É aqui que vemos não apenas a relação entre vontade e destino, mas também entre
liberdade e conhecimento; exceto no caso de imprudência por parte do oponente, o
jogador somente salvaguardará sua liberdade de ação quando suas decisões
corresponderem à natureza do jogo, ou seja, às possibilidades que o jogo implica. Em
outras palavras, a liberdade de ação está aqui em completa solidariedade com a previsão e
o conhecimento das possibilidades; ao contrário, o impulso cego, por mais livre e
espontâneo que possa parecer à primeira vista, é revelado no resultado final como uma
não-liberdade. A “arte real” é governar o mundo - externamente e internamente - em
conformidade com suas próprias leis. Essa arte pressupõe sabedoria; que é o
conhecimento das possibilidades; agora todas as possibilidades estão contidas, de forma
sintética, no Espírito universal e divino. A verdadeira sabedoria é uma identificação mais
ou menos perfeita com o Espírito (Purusha), este último sendo simbolizado pela qualidade
geométrica18 do tabuleiro de xadrez, “selo” da unidade essencial das possibilidades
cósmicas. O Espírito é verdade; pela Verdade, o homem é livre; fora da verdade, ele é
escravo do destino.
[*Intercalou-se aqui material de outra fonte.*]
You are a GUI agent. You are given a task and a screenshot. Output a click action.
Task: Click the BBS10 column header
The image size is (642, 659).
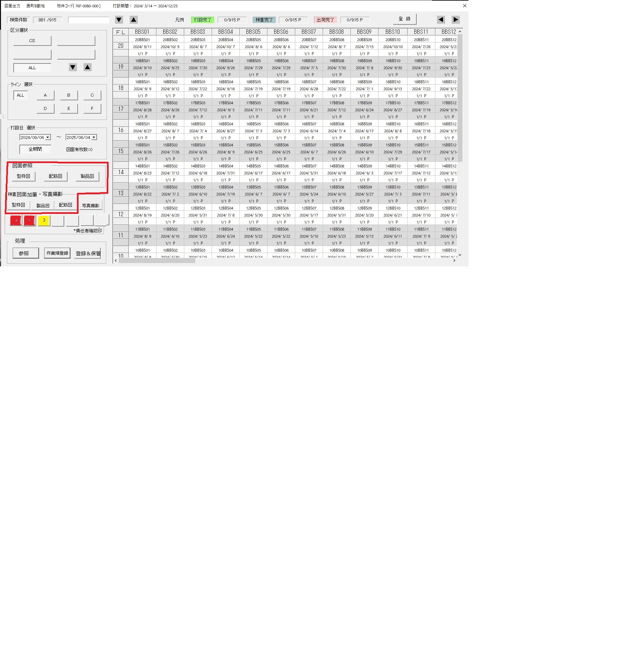pos(392,32)

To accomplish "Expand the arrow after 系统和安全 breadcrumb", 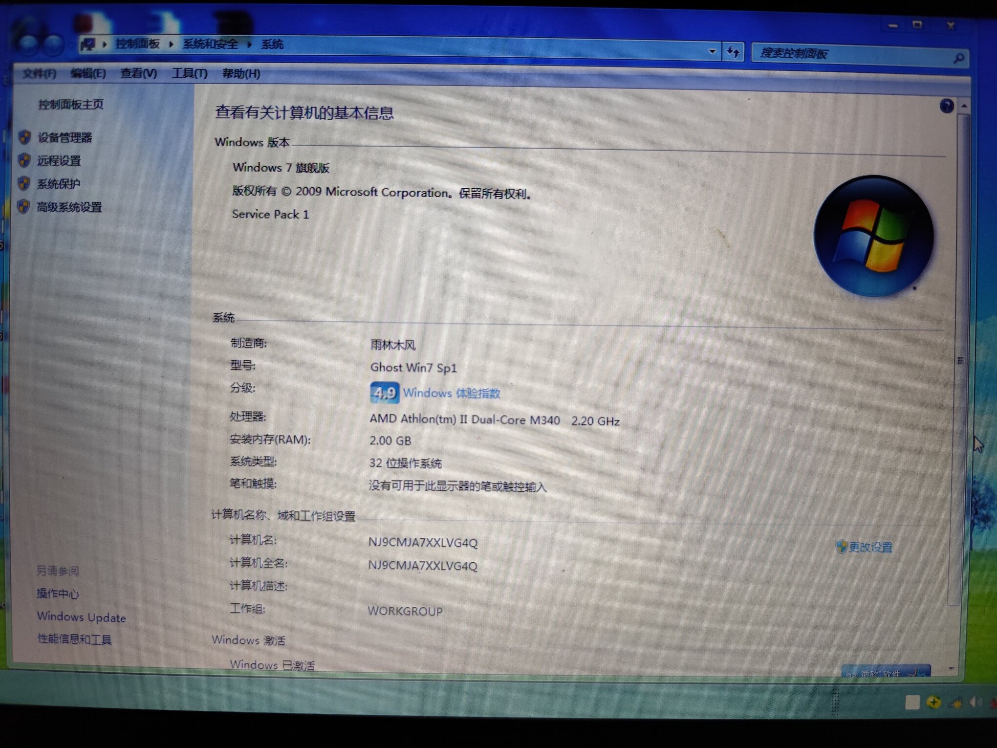I will [x=250, y=44].
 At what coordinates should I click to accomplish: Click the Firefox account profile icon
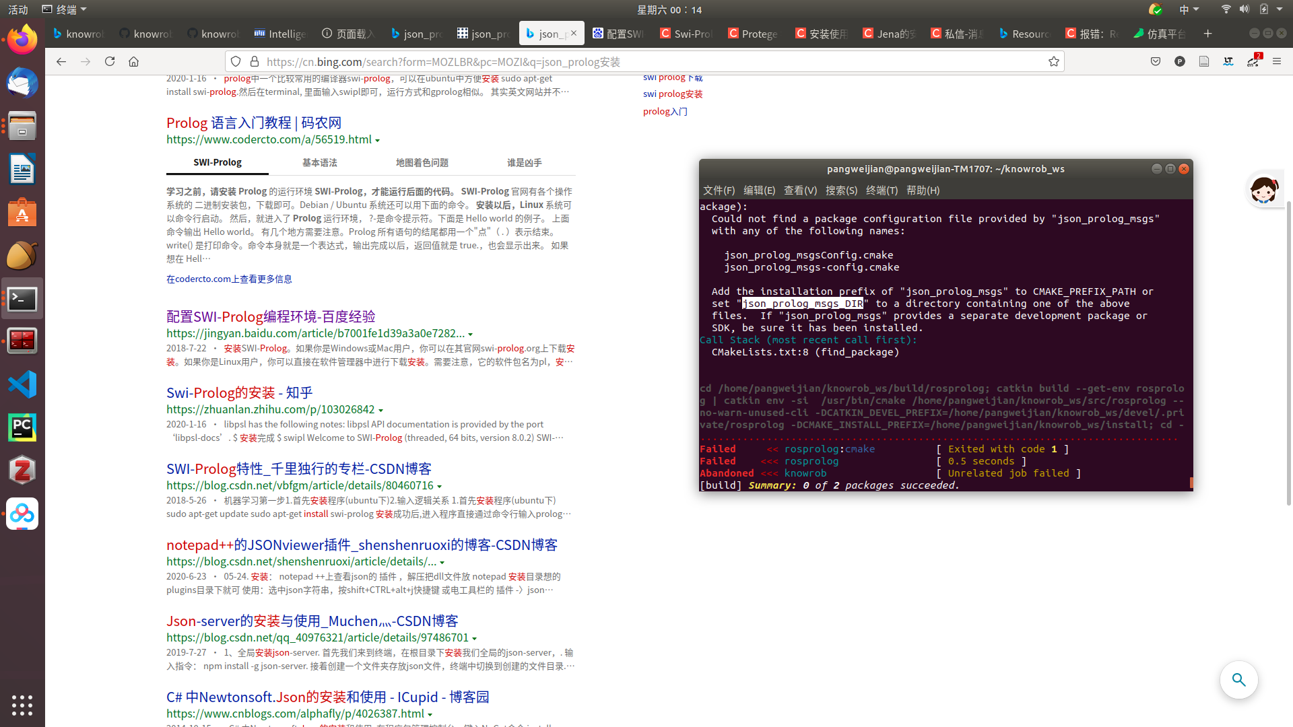click(x=1180, y=61)
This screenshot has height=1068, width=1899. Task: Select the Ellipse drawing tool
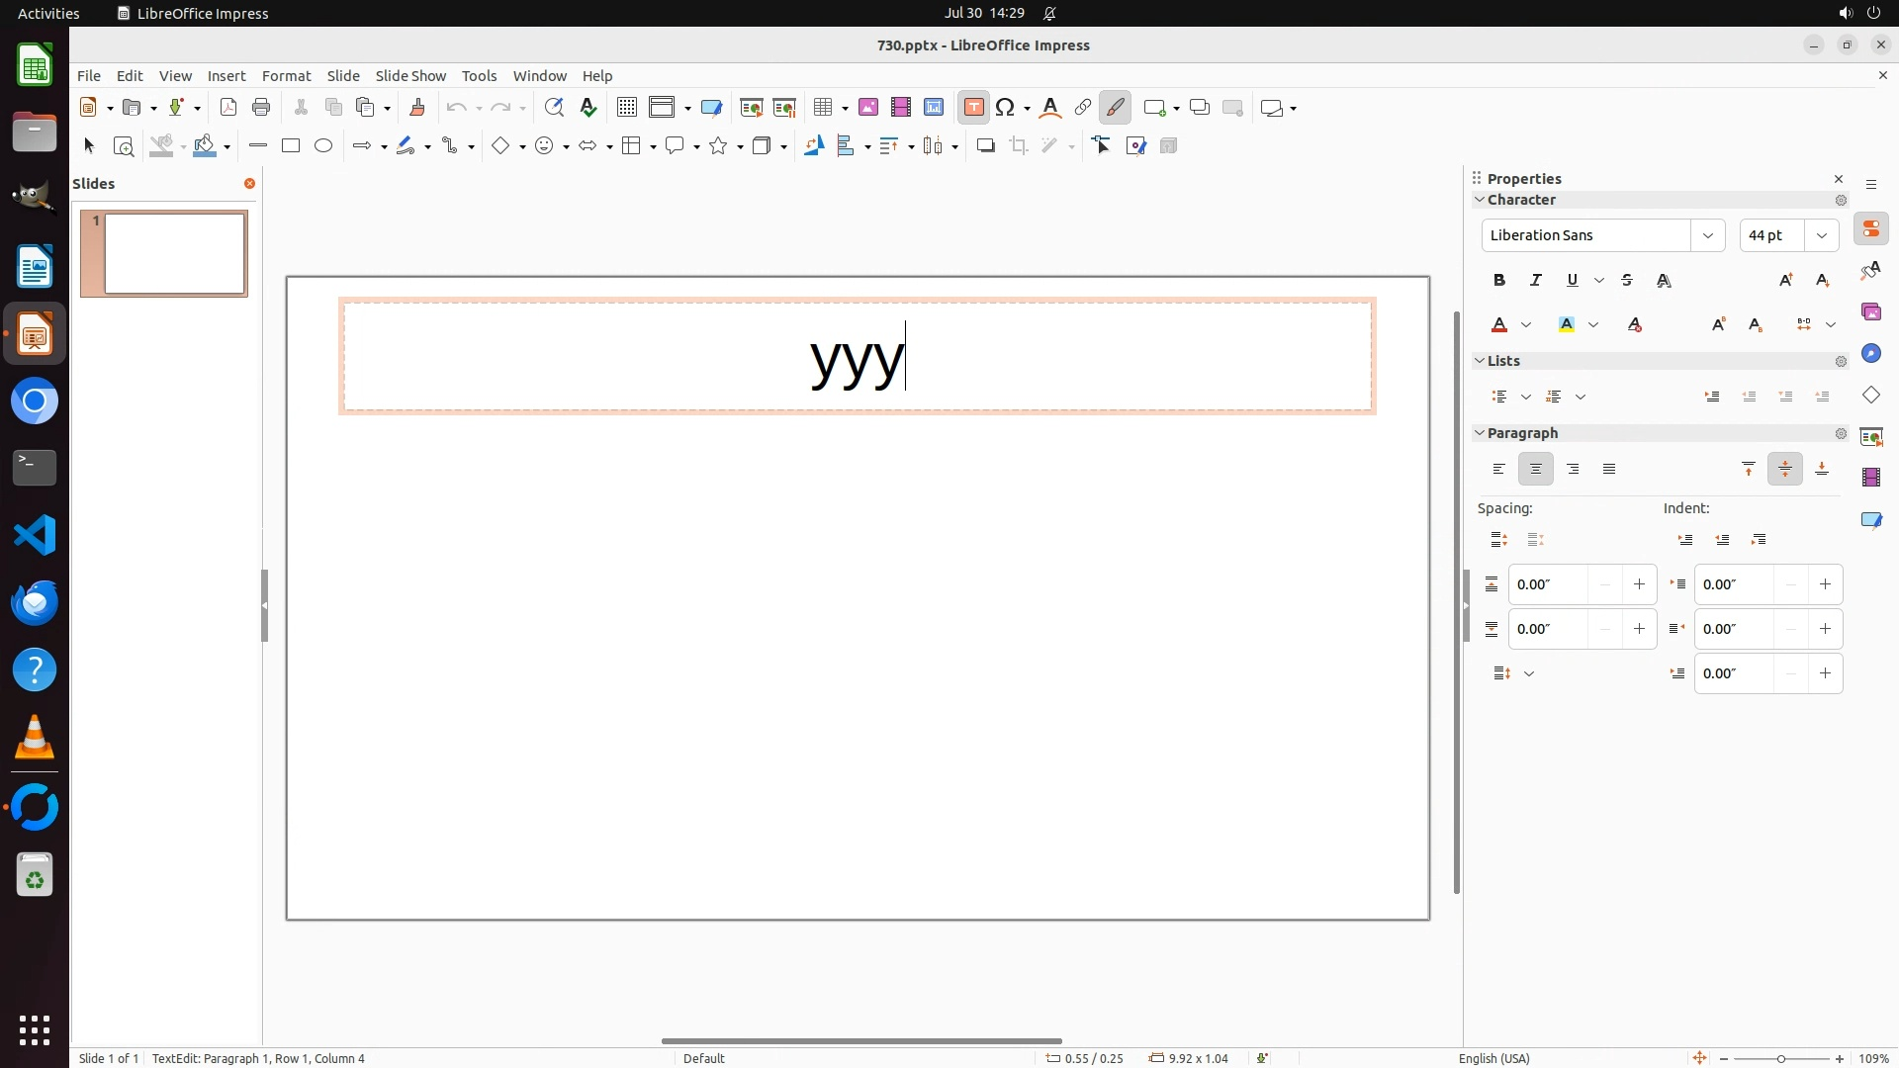(323, 146)
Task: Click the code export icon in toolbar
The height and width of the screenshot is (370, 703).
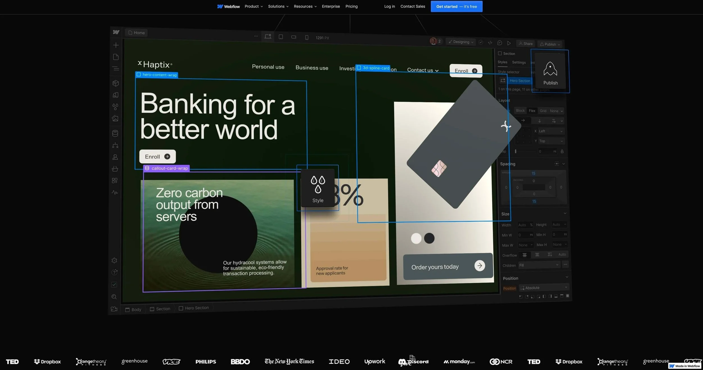Action: 490,43

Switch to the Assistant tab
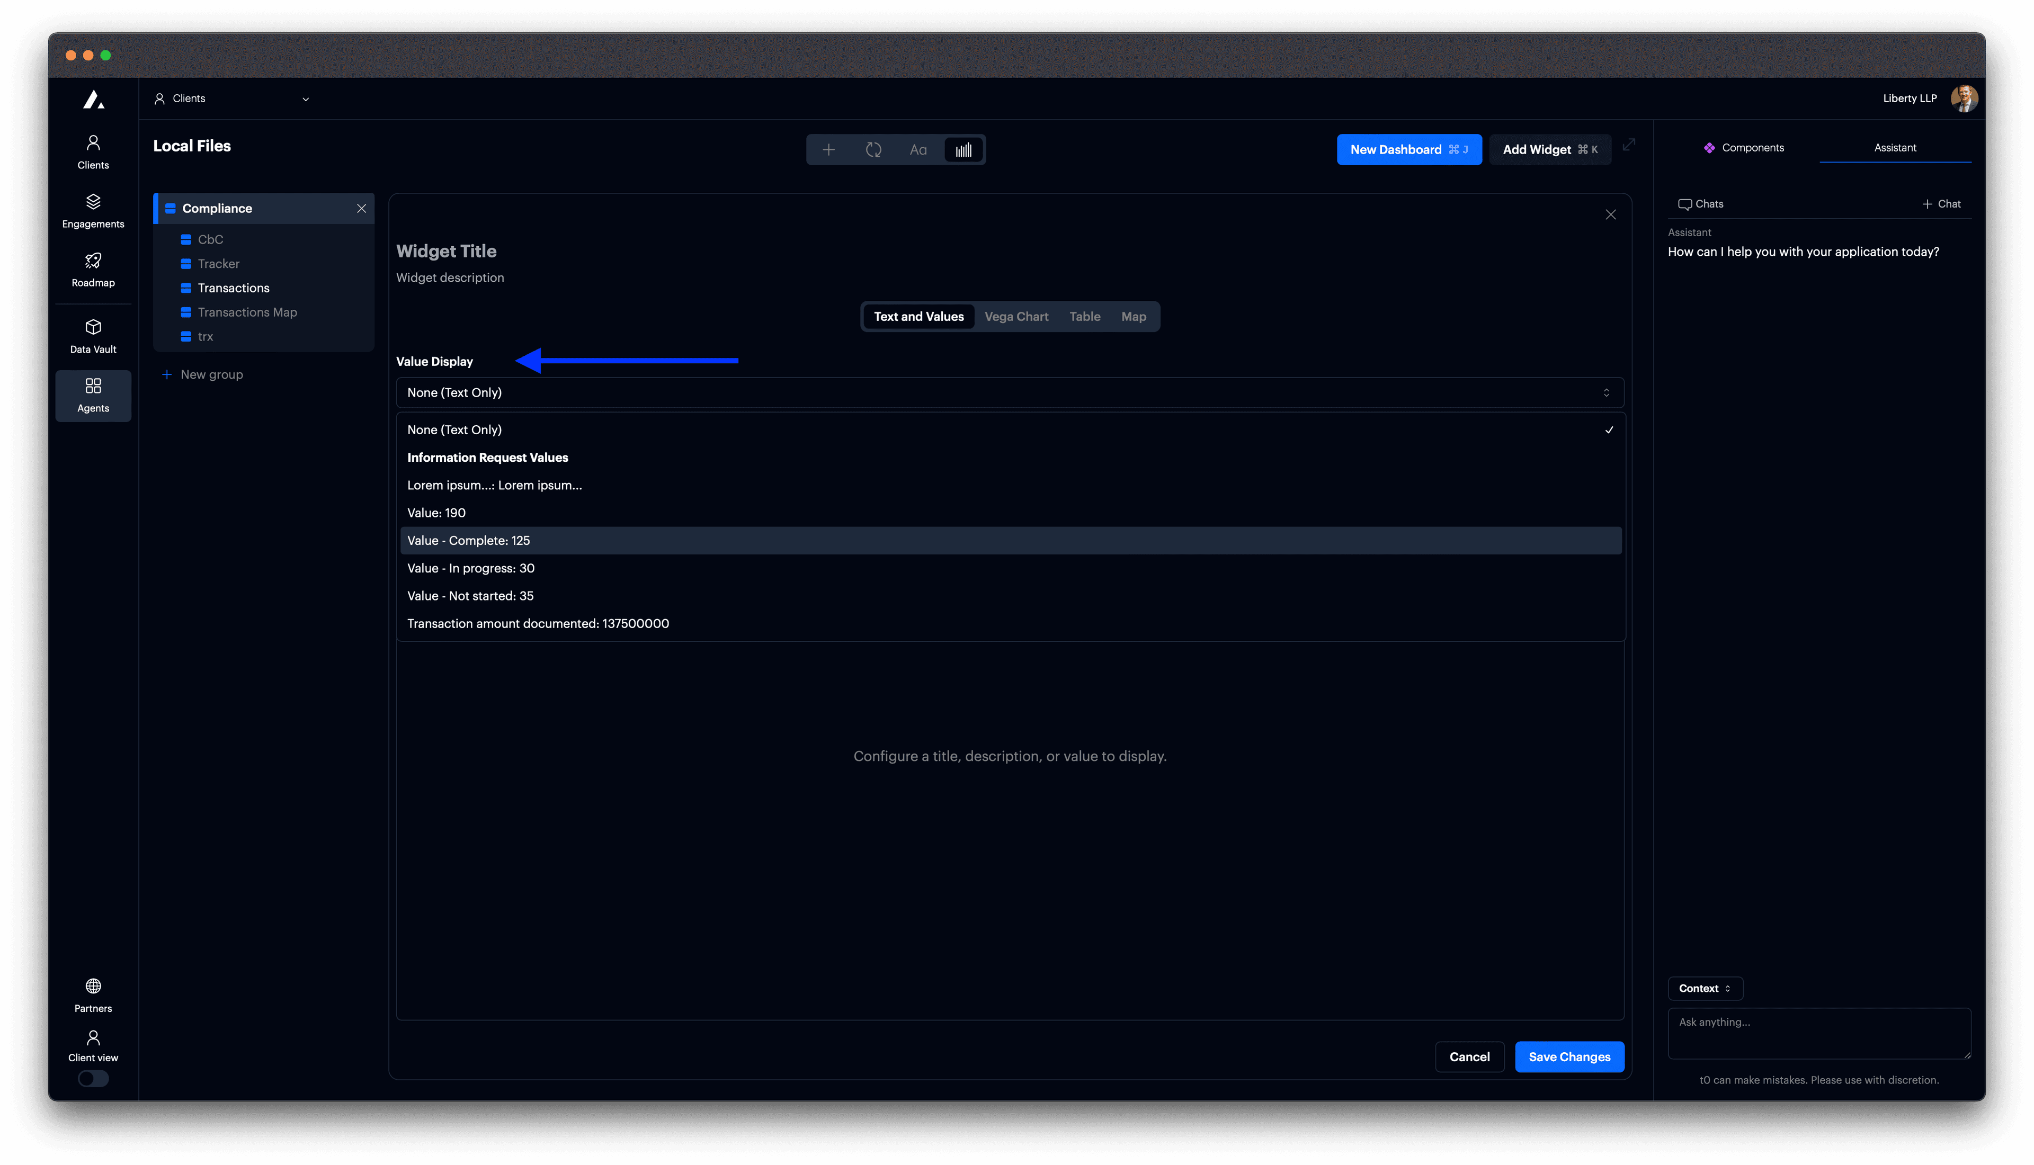(1895, 147)
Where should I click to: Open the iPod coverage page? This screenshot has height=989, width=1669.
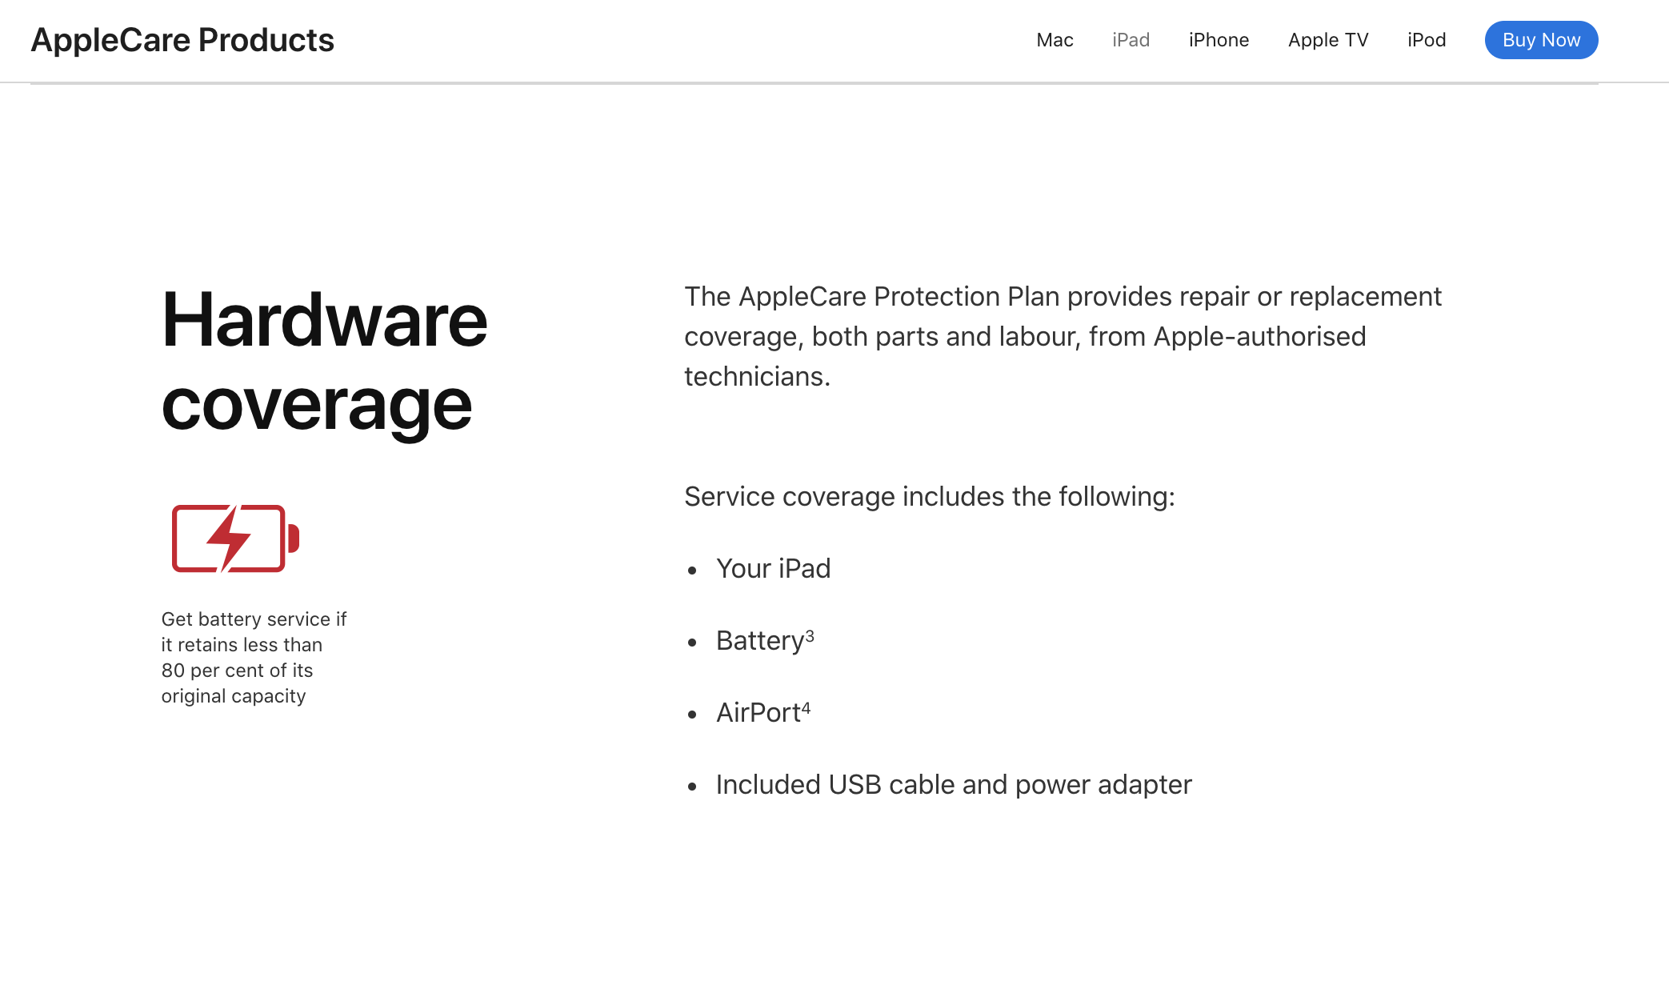pyautogui.click(x=1426, y=39)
Esse é o ensino do jogo de xadrez; o Kshatriya que se entrega a ele não
só encontra nele um passatempo ou um meio de sublimar sua paixão guerreira e sua
necessidade de aventura, mas também, de acordo com sua capacidade intelectual, um
suporte especulativo e um “caminho” que o conduz da ação à contemplação.

17
A mandala do tabuleiro de xadrez, por um lado, e os dados, por outro, representam dois símbolos diferentes e
complementares do cosmos.
18
Podemos lembrar que o Espírito ou a Palavra é a “forma das formas”, isto é, o princípio formal do universo.